Pas gêné, Monsieur Chirac ?

Dans un discours lors de sa visite express à Madagascar, notre Chirac national a dénoncé "le caractère inacceptable des répressions engendrées par les dérives du système colonial". C’est bien le moins que l’on pouvait dire pour un massacre de plusieurs dizaines de milliers de Malgaches perpétré en 1947. Mais c’est loin d’être suffisant ! Comme s’il suffisait de regretter en parole, un demi-siècle plus tard, des actes génocidaires pour se considérer comme lavé de toute autre responsabilité. Il faut aller plus loin.
Premier point, tout récent : la loi du 23 février 2005, promulguée par le même Chirac, affirme le "rôle positif de la présence française outre-mer". Certes, la colonisation a pu avoir quelques effets bénéfiques, mais on ne peut ignorer les dégâts considérables commis par l’armée et les efforts d’acculturation des indigènes de la République (nous, Réunionnais y compris).
Pourtant, la liste de toutes ces exactions serait très longue : les massacres de Sétif en 1945, la torture pendant la guerre d’Algérie, la ratonnade parisienne de 1961, la responsabilité dans le génocide rwandais, la déportation des enfants réunionnais, etc... Cette loi de 2005 est écrite noir sur blanc dans le “Journal officiel”. Mais ça ne semble pas gêner notre Chirac, toujours prêt à déclarer une chose et son contraire : la loi affirme le rôle positif de la présence française et Chirac dénonce les dérives du système colonial. Faut oser !
Second point, plus grave : la présence et la persistance dans la Constitution française de l’article 88 qui précise que "la République peut conclure des accords avec des États qui désirent s’associer à elle pour développer leurs civilisations".
On ne peut qu’approuver Carmenza Charrier qui écrivait dans un article du “Monde” du 6 janvier 1999 : "Ainsi rédigé, l’article 88 postule, chez les États intéressés, un stade de civilisation inférieur à celui de la République, postulat qui peut surprendre de la part d’un peuple qui a fait de l’égalité plus qu’un principe, un dogme... il convient, par pudeur, par bienséance, de le supprimer.
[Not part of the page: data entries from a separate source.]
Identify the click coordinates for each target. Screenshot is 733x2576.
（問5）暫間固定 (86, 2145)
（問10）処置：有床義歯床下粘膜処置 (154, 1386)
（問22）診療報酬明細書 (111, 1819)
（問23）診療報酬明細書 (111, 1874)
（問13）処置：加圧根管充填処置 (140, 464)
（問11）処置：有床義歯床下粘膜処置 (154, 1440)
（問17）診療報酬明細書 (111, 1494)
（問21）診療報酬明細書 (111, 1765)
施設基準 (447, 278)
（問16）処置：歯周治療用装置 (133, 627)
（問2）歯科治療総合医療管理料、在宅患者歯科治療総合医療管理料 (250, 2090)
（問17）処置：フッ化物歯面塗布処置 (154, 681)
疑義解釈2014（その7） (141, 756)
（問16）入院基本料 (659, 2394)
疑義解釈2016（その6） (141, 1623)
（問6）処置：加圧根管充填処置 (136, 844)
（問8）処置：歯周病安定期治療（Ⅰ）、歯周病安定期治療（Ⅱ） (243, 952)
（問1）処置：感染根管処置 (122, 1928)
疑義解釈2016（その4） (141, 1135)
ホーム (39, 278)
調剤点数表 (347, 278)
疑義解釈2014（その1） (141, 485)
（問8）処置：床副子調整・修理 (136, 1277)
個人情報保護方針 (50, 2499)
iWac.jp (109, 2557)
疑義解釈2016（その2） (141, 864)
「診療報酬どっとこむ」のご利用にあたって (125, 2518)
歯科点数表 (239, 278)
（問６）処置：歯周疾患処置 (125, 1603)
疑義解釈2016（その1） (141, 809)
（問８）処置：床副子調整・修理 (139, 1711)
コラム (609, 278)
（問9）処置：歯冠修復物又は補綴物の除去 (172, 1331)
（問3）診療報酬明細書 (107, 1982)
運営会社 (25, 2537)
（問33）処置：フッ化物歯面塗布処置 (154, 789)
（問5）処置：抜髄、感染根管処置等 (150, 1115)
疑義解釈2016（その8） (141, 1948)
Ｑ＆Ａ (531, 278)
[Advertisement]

Le conserver serait donner raison et une arme à ceux qui, à l’étranger, brocardent une supposée arrogance française".
C’est donc clair et constitutionnel : la civilisation française a atteint un stade de civilisation supérieur à d’autres ! Les massacrés de la colonisation ne désapprouveront pas...
Troisième point, plus concret : il est temps de ne plus nous cacher derrière une histoire partielle et réécrite à notre avantage. Les historiens, les enseignants ne doivent pas se voir dicter l’histoire nationale par des lois. Les livres d’Histoire de nos enfants ne doivent rien cacher de nos gloires ni de nos ignominies, même si on sait bien que l’objectivité totale reste inaccessible.
La commémoration de ces événements infamants doit être organisée au même titre que celle du massacre du Vél d’Hiv des 16-17 juillet 1942 (participation de Dominique De Villepin en 2005). À quand l’anniversaire des massacres de Madagascar avec une participation française de haut niveau ?
Oui, la dette vis-à-vis des colonisés de la France est autrement plus grande que les quelques miettes que la communauté internationale vient de leur concéder sous forme financière.